• _Input material_
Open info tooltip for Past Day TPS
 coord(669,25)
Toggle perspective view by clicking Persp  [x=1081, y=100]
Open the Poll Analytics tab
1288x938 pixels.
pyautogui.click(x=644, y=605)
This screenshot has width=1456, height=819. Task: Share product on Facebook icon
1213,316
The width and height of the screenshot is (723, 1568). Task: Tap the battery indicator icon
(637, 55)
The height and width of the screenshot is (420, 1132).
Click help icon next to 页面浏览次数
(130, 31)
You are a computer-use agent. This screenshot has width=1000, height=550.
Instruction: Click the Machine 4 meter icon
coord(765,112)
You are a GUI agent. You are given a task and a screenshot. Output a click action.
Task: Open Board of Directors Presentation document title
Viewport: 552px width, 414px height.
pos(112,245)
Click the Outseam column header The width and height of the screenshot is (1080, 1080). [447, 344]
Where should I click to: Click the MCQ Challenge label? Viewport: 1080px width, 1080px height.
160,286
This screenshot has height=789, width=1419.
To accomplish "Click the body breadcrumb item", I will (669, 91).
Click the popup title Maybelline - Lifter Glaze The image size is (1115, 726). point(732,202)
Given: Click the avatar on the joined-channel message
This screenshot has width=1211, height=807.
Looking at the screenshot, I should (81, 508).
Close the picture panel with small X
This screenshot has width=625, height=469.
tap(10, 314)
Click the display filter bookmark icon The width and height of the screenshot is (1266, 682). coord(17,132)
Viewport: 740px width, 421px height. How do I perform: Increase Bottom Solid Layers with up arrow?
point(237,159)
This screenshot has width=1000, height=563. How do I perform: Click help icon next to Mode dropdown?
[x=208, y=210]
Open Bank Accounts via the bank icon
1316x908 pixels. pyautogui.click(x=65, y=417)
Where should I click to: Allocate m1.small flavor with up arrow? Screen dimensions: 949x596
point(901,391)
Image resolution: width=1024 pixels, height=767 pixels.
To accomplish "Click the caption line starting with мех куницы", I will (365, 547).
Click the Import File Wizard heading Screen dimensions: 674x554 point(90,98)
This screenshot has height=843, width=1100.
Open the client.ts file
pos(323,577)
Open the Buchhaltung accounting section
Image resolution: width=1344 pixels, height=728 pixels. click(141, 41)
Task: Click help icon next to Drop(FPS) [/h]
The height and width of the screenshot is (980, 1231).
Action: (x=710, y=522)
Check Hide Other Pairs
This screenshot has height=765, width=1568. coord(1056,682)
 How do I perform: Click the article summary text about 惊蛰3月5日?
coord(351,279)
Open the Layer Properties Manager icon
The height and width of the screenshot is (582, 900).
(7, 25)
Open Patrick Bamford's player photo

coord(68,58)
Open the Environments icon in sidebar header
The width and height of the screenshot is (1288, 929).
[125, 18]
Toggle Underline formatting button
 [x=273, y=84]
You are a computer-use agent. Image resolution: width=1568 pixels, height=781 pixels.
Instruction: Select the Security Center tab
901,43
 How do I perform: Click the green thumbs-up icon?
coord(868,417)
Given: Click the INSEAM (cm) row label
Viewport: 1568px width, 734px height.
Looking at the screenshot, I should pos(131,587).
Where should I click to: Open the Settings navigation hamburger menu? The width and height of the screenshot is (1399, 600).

• _The task_
What lines of the data include the word "accomplish"? Copy each of them.

• _Worked solution_
To accomplish "Click the body breadcrumb item", I will (669, 91).
To accomplish "Click the caption line starting with мех куницы", I will (365, 547).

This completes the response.